O narrador nos avisa de que, apesar de muitos inimigos, Grego não andava armado e já amaldiçoava a fama que percorria o cais que a cada dia levava um valentão em frente à banca para puxar briga: “Era sempre assim: o Grego aceitava o desafio, batia no sujeito e a fama aumentava”.
Um dos desafiantes foi o Batatinha, ágil, esperto e que não hesitava em apelar quando o coisa ficava feia. Foi o que fez após levar uns “bons socos” do Grego. Puxou um canivete “daqueles de abrir num só golpe”. Mas, ao empunhar a arma, o aço acabou atraindo um relâmpago. Batatinha larga a arma e foge em direção ao armazém seis “querendo desforra”.
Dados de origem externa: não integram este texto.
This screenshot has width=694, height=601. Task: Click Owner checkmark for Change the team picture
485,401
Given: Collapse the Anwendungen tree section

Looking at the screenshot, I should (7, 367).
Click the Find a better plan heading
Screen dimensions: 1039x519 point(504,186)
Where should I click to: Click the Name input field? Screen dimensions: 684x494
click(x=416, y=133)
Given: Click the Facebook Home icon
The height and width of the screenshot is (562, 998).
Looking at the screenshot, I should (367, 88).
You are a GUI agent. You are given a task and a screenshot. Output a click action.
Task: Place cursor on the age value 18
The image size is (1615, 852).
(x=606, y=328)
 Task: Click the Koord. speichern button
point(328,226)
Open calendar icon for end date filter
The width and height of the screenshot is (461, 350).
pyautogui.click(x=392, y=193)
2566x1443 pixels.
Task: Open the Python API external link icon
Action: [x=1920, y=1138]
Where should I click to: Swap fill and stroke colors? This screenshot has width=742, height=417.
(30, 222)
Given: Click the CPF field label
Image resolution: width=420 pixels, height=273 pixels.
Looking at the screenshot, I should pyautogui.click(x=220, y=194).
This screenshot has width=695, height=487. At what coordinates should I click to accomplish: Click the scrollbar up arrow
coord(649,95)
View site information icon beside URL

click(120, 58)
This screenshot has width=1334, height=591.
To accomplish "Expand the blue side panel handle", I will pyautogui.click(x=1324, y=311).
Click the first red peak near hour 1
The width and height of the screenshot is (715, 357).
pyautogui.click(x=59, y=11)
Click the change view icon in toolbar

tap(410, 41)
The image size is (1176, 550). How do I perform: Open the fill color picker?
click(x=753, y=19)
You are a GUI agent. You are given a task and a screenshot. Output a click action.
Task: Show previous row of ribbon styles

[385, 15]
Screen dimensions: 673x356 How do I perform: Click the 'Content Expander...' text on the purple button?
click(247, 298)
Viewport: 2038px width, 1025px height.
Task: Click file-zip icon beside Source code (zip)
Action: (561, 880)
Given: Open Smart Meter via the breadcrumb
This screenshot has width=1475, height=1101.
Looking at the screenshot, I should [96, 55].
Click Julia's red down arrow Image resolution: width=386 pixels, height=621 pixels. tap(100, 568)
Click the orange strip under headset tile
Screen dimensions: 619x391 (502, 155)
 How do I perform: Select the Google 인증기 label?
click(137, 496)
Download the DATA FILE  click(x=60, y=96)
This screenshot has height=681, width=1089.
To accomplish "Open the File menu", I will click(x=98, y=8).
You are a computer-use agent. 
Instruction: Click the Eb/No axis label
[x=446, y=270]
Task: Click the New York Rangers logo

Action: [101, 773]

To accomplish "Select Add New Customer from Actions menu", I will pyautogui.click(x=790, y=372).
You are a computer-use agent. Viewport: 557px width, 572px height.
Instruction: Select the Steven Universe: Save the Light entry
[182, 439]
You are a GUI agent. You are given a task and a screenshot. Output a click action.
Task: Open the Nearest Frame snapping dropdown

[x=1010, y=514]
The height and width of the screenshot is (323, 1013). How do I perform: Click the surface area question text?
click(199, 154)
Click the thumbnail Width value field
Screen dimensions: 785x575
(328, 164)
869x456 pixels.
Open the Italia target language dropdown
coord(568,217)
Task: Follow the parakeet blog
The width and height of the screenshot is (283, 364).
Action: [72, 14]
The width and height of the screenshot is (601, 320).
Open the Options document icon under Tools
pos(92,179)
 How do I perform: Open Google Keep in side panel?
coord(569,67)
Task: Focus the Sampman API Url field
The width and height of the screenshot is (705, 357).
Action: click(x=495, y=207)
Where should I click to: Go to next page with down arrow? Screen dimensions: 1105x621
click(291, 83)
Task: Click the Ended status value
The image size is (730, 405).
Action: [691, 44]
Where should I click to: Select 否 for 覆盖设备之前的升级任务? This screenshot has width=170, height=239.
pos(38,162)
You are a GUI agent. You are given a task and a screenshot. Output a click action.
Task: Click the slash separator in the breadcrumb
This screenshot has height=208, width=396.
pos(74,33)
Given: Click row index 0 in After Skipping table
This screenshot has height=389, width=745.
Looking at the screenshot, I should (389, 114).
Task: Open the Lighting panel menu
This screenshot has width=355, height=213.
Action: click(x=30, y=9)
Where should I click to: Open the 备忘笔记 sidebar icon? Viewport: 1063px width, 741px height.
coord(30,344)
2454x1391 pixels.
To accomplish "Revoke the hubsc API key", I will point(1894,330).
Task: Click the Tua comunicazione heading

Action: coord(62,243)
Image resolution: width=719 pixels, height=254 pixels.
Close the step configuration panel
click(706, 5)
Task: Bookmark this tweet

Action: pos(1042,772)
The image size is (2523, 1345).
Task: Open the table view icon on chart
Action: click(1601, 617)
Para se vingar, Batatinha marca um desafio para a esquina das ruas General Câmara e Conselheiro Nébias para acabar com as diferenças. A briga mal começa e Batatinha apela para a arma:
O malandro avançou, o Grego esperava, bufava. Batatinha fez um gesto de que ia tirar o paletó. O Grego deixou porque acompanhava atento os truques de Batatinha. Mas não foi esperto: Batatinha tirou o paletó, fez que ia dobrá-lo e jogou no rosto do Grego. Foi só o tempo do Grego querer se desviar: o canivete surgiu na mão de Batatinha e riscou rápido o ar, a barriga do Grego de alto a baixo. Os moleques nem perceberam: só viram quando Batatinha já saía correndo e o Grego dobrava as pernas, as mãos desesperadas na barriga querendo segurar o sangue.
(...)
O Grego ainda deu alguns passos, encostou-se no muro da Açucareira e foi arriando devagar. O negrinho Louva-Deus gritava como um louco. As pessoas se aproximavam, os curiosos faziam roda. Alguém sugeriu chamar-se a ambulância. Mas já era tarde: o sangue do Grego encharcava a calçada, aqueles olhos azuis estavam bem abertos e parados, olhando um luminoso vermelho, a última imagem do cais.
III
A presença de valentões toma forma na década de 30 no cais de Santos. O historiador Rodrigo Rodrigues Tavares escreve que o cais, “ambiente de trabalho exclusivamente masculino”, marcado pela ostentação da força física, e em que era comum os estivadores conseguirem ser escalados “na marra”:
Sem dúvida, a força era condição importante para se resolverem os conflitos no porto e se conseguir trabalho, haja vista não só os constantes pedidos pelo comparecimento de autoridades nas assembléias da categoria para acalmar os ânimos, como também o fato de os estivadores consideraram “natural” se utilizarem (de) armas como “garantia” de trabalho.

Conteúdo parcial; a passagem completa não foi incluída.